• [Task directions] Only one stretch of lines is wanted: the line with "Click the outdent icon" through the final line of the material. Restate it word for word, minus pictures.

• [Material shown]
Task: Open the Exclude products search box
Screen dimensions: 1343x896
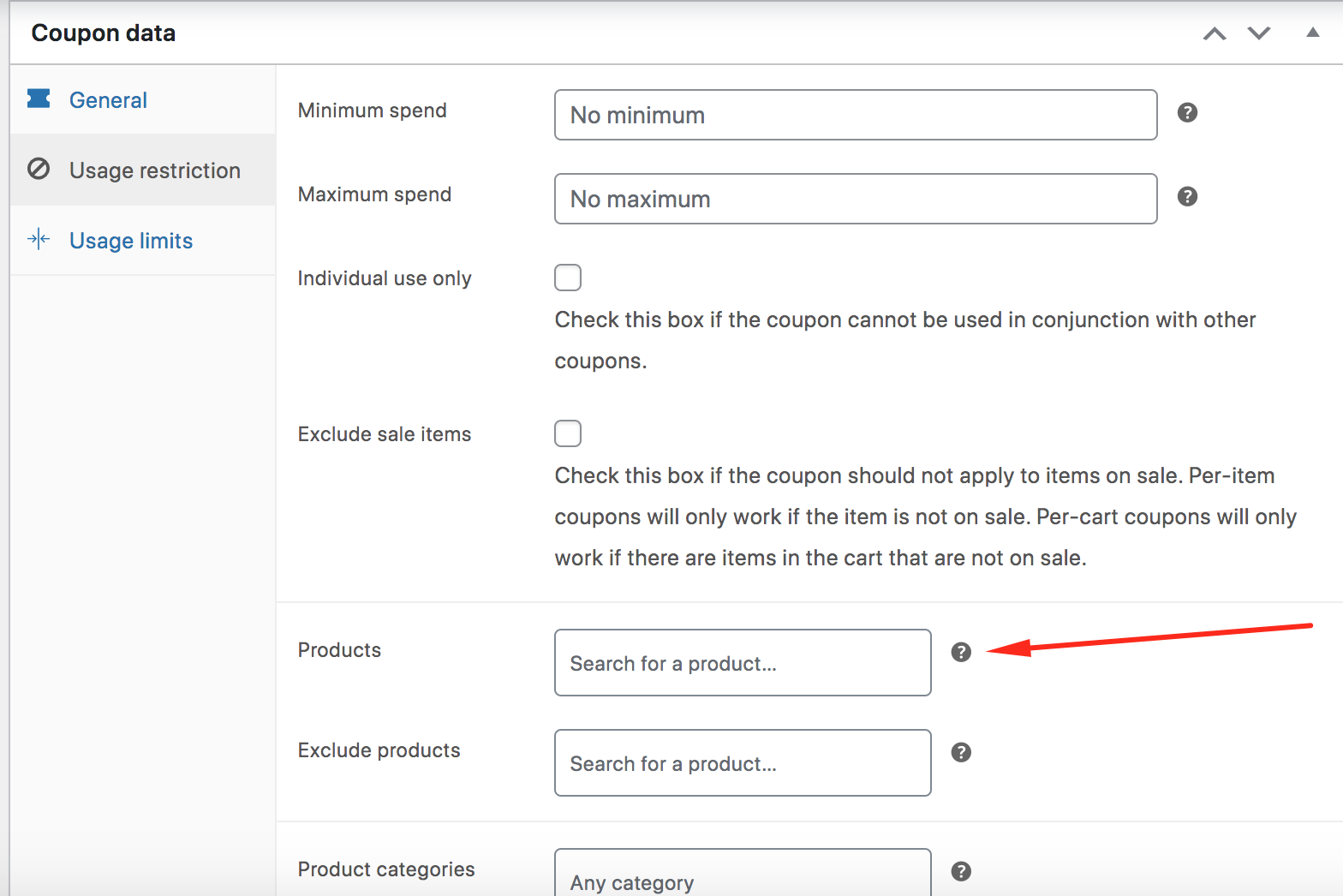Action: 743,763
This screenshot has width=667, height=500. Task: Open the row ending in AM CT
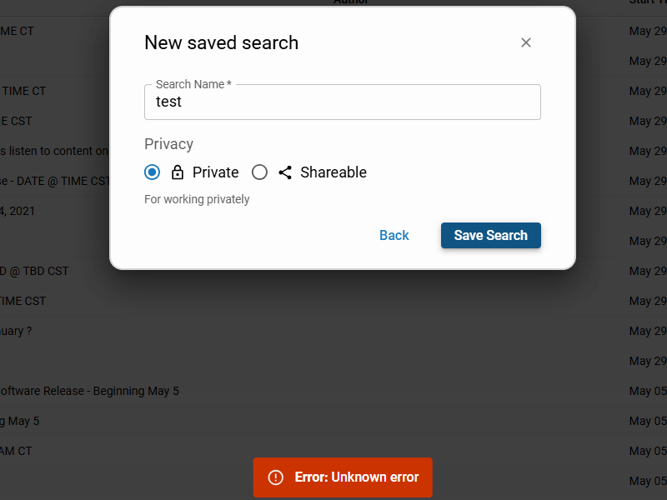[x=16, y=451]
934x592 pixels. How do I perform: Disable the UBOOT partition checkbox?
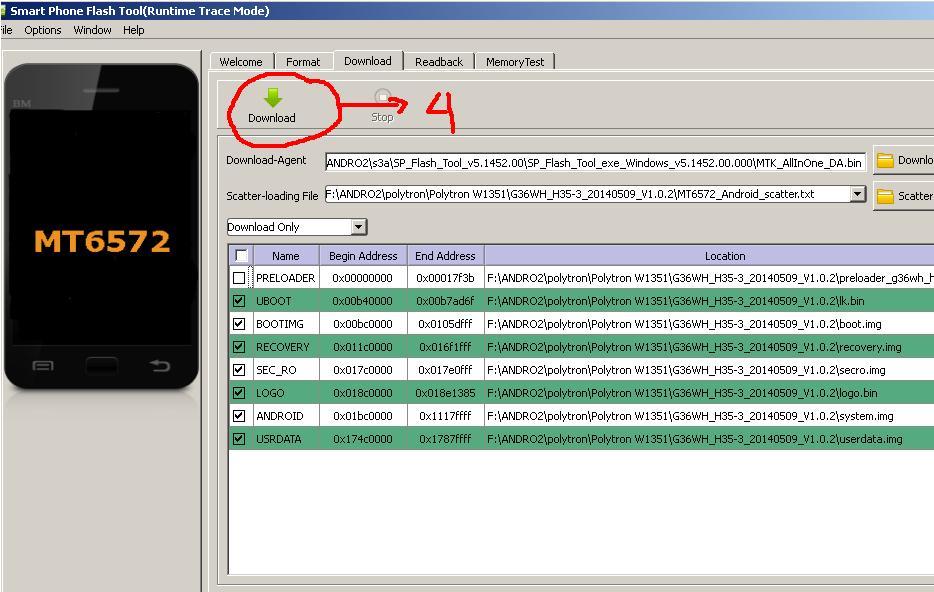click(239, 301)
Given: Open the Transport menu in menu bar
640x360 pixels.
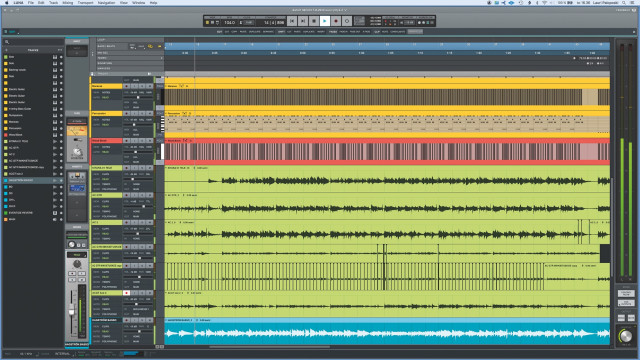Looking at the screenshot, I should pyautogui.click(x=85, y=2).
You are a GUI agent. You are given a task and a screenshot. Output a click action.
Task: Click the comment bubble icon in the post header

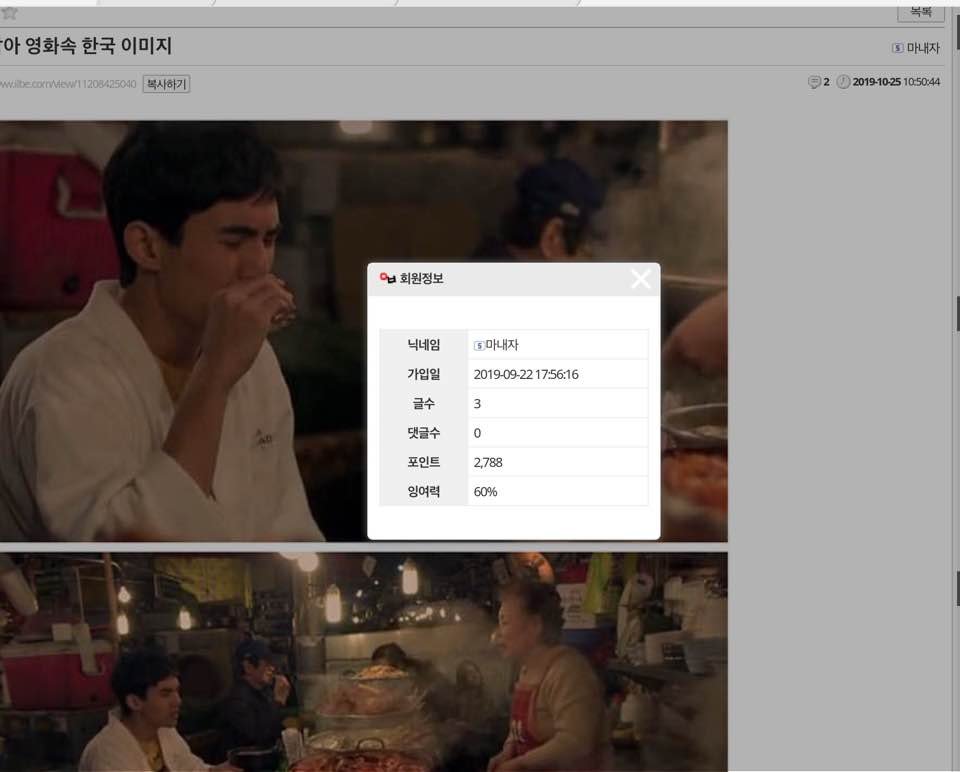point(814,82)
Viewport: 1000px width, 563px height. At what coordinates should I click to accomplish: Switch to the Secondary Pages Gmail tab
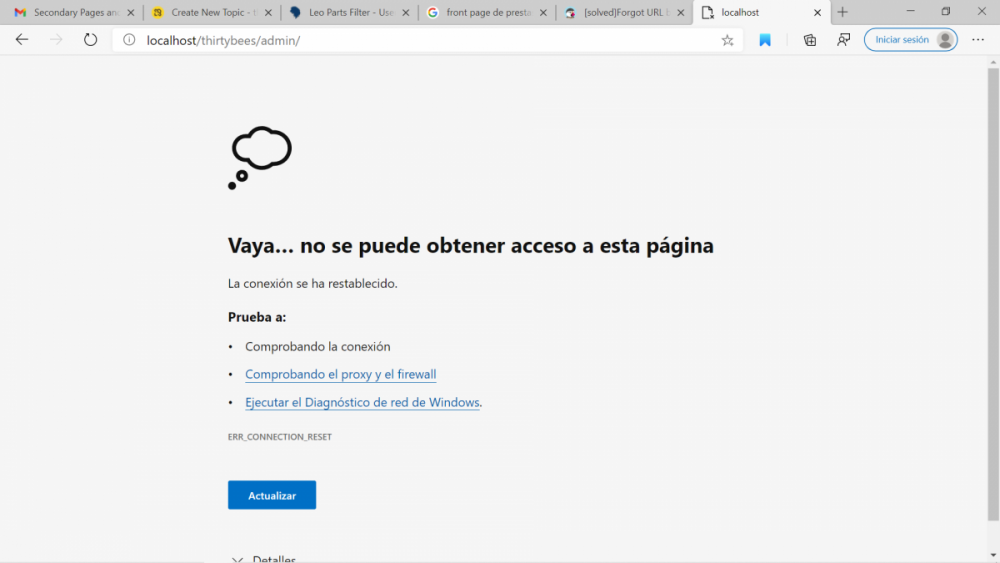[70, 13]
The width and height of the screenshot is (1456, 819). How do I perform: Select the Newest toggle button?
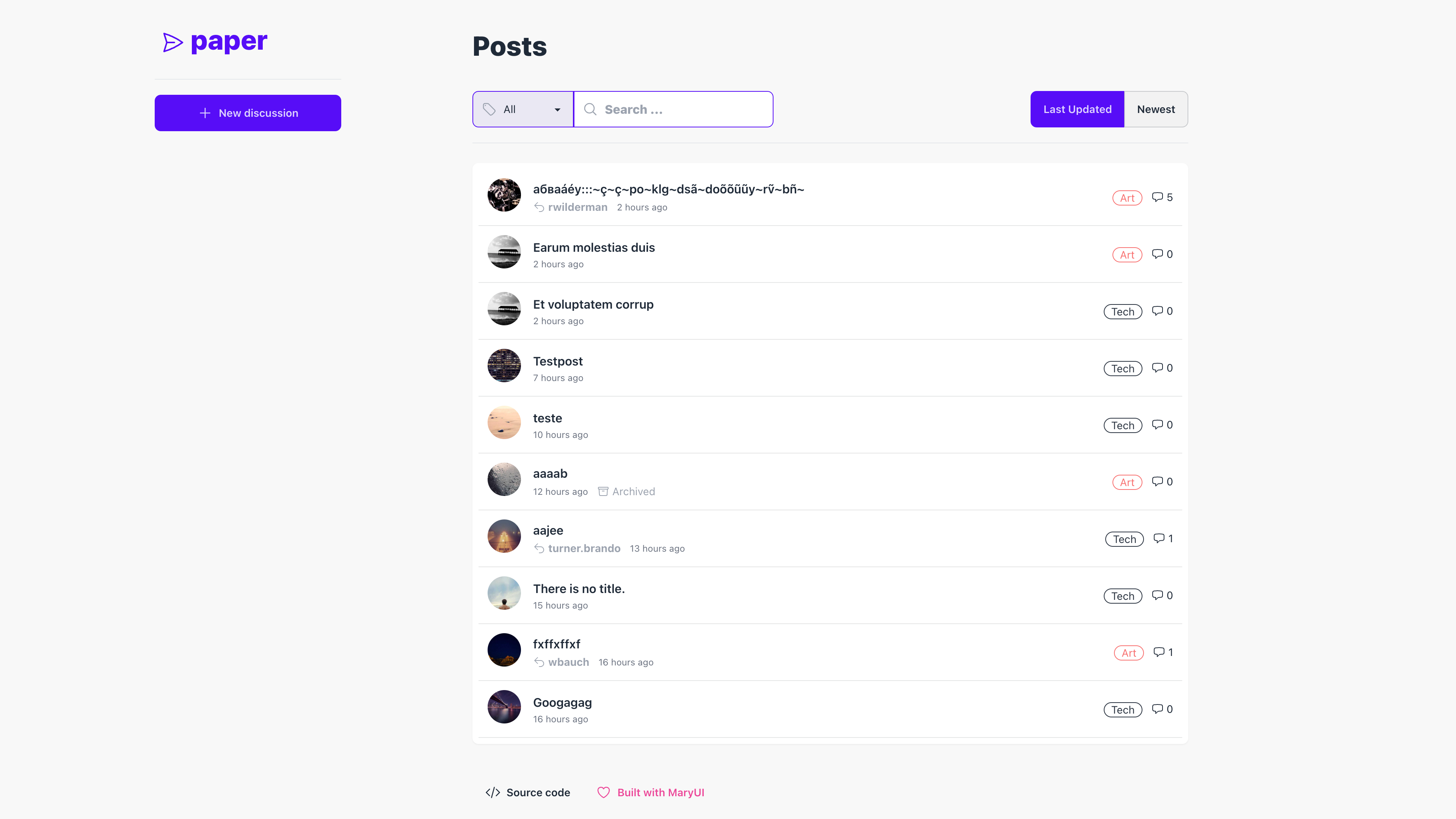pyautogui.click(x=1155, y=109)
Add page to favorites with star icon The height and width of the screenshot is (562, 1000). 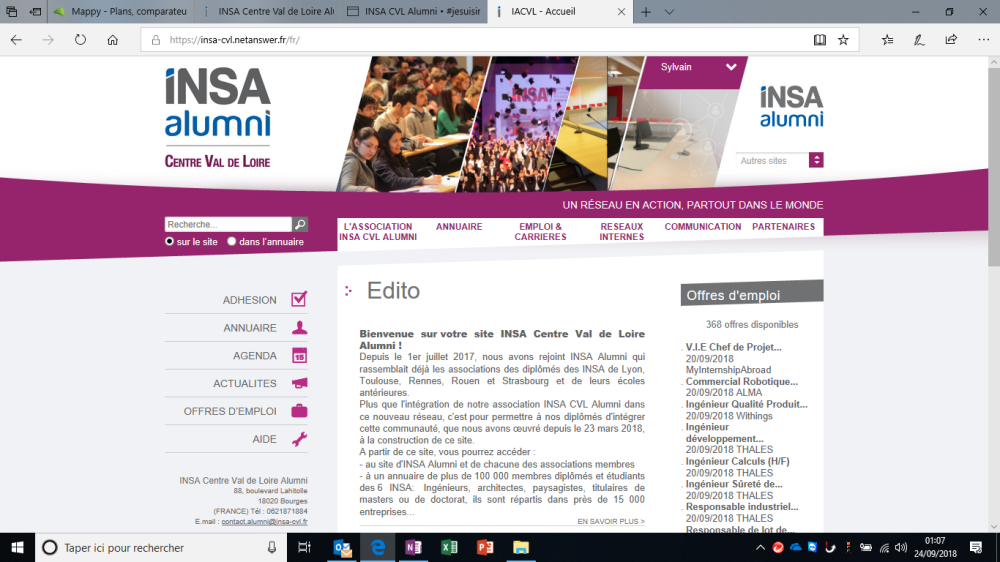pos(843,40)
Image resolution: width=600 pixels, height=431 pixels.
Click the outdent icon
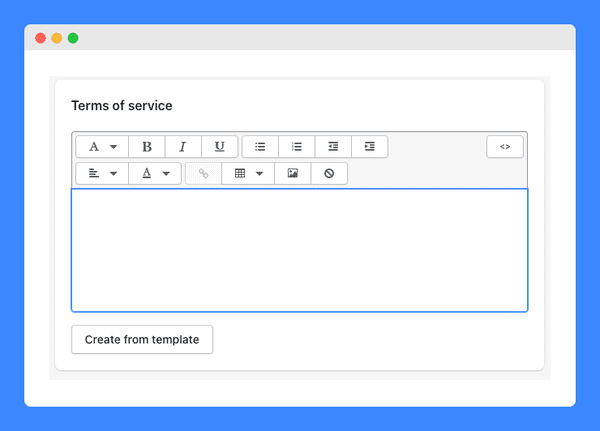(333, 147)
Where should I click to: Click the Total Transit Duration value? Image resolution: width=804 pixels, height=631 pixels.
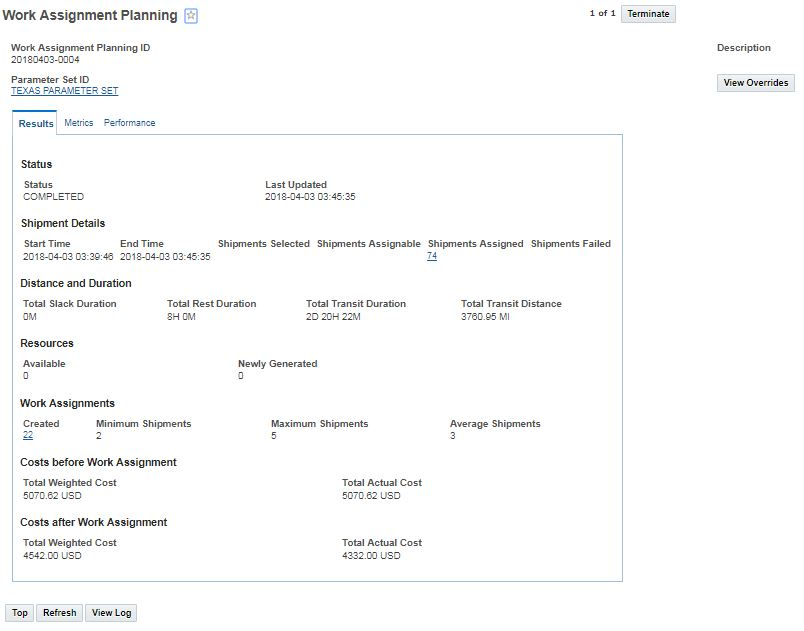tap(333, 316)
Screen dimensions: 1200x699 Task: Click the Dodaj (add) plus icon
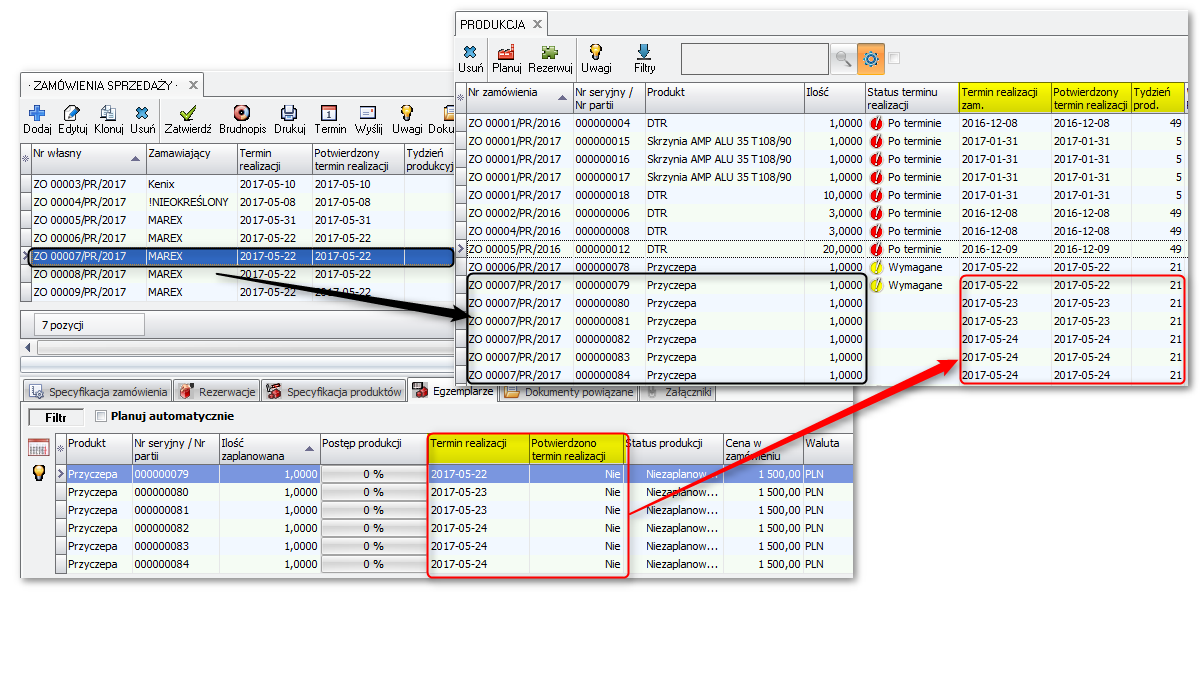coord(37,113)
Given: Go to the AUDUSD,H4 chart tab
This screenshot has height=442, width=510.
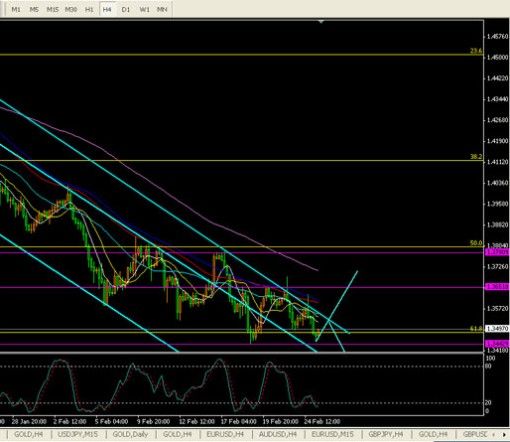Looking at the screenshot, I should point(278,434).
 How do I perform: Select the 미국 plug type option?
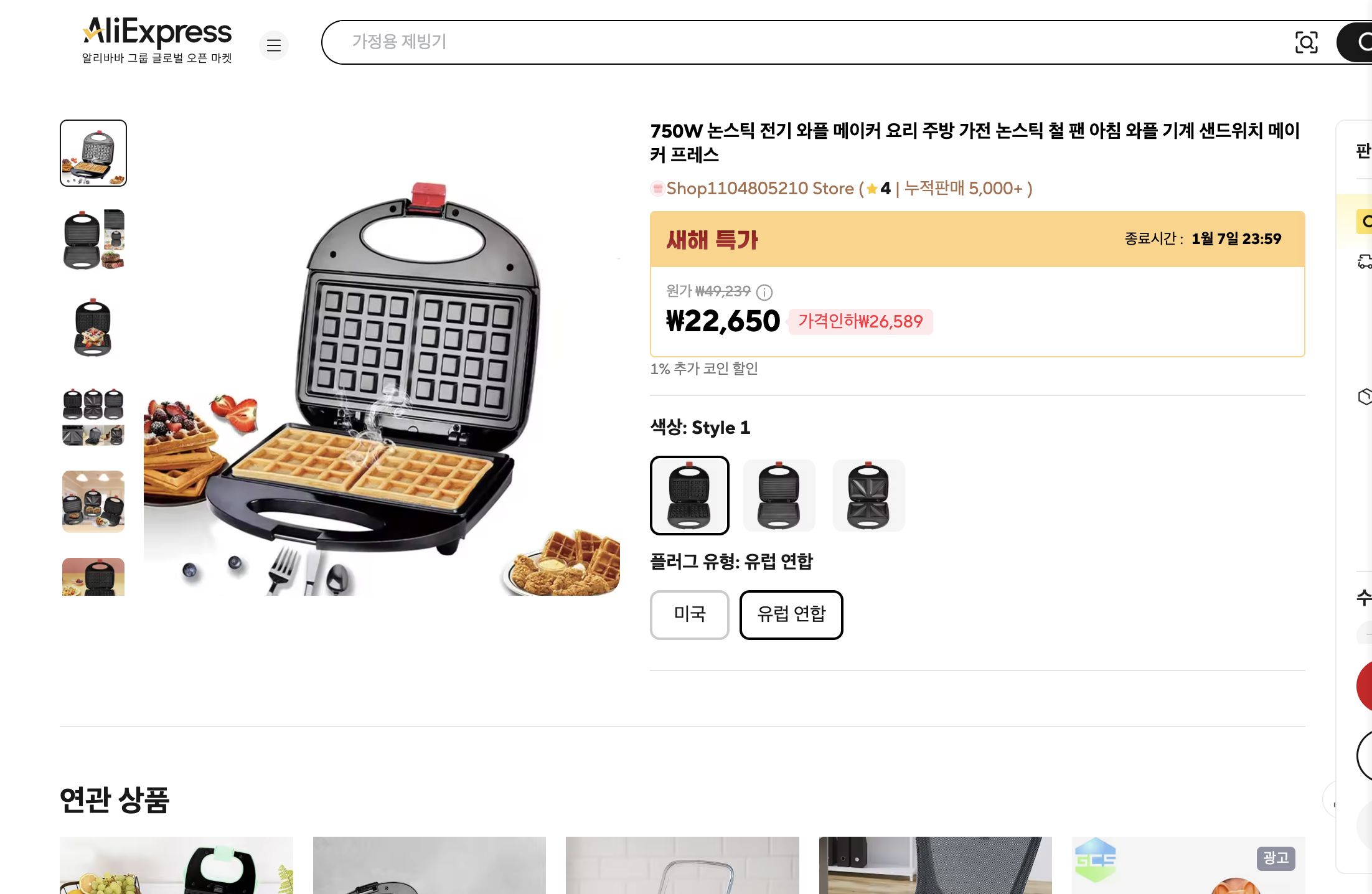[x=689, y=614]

• [Task answer]
Click the outdent icon
(333, 147)
Where should I click to: Click the Total Transit Duration value? Image resolution: width=804 pixels, height=631 pixels.
tap(333, 316)
Screen dimensions: 1200x699 Task: Click the Dodaj (add) plus icon
coord(37,113)
Given: Go to the AUDUSD,H4 chart tab
This screenshot has height=442, width=510.
Looking at the screenshot, I should point(278,434).
 How do I perform: Select the 미국 plug type option?
[x=689, y=614]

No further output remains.